Check each line of the entries below for the word "column", and copy the lines that have it.

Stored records
· · · ·

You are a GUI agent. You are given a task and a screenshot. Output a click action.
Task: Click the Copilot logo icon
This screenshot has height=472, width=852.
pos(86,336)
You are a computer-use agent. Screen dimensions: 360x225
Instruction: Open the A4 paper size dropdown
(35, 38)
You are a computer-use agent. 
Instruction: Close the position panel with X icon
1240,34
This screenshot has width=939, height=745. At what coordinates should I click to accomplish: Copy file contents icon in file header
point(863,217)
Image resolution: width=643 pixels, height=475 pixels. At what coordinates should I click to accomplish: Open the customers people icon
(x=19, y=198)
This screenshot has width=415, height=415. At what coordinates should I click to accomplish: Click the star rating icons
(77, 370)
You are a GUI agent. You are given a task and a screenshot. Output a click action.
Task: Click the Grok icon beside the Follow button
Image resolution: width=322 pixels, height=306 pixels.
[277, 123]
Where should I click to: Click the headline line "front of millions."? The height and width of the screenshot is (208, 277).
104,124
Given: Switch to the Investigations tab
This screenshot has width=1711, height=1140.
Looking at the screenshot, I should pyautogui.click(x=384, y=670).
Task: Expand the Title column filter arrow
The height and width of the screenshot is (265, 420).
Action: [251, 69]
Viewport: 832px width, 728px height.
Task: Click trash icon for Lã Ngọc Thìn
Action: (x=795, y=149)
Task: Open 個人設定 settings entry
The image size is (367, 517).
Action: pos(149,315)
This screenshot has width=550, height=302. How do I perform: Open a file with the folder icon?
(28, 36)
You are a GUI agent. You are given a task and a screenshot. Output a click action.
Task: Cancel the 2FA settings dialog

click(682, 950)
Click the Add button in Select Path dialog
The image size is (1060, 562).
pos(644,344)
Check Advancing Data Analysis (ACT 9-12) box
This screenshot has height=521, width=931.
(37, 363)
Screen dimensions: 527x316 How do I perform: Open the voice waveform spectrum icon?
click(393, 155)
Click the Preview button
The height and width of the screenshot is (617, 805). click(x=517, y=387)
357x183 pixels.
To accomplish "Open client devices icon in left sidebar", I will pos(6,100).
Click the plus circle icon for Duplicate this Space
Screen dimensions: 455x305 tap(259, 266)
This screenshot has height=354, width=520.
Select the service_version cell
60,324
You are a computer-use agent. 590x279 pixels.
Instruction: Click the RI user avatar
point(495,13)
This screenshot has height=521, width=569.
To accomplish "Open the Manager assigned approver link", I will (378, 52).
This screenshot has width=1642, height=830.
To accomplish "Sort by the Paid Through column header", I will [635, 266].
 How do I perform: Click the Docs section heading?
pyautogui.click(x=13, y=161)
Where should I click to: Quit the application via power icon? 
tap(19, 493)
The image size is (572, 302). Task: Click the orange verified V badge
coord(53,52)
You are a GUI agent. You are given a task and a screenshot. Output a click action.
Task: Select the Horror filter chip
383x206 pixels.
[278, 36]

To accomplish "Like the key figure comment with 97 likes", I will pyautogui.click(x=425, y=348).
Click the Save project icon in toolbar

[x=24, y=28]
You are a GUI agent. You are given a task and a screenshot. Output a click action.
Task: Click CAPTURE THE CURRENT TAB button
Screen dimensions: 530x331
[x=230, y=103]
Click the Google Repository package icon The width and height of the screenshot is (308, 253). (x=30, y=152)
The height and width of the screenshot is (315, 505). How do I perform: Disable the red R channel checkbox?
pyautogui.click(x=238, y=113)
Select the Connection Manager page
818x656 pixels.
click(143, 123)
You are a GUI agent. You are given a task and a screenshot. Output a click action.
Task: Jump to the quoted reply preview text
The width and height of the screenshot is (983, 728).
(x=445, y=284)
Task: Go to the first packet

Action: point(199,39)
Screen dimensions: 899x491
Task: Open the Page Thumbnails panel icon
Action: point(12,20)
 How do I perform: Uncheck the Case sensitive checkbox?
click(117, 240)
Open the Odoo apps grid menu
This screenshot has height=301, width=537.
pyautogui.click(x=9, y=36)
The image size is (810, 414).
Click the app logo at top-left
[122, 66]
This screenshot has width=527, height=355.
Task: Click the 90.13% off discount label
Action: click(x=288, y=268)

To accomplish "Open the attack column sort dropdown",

· · · ·

ANSWER BOX:
Task: Expand the Title column filter arrow
To accomplish "Sort by the Paid Through column header", I will [635, 266].
To accomplish "Open the attack column sort dropdown",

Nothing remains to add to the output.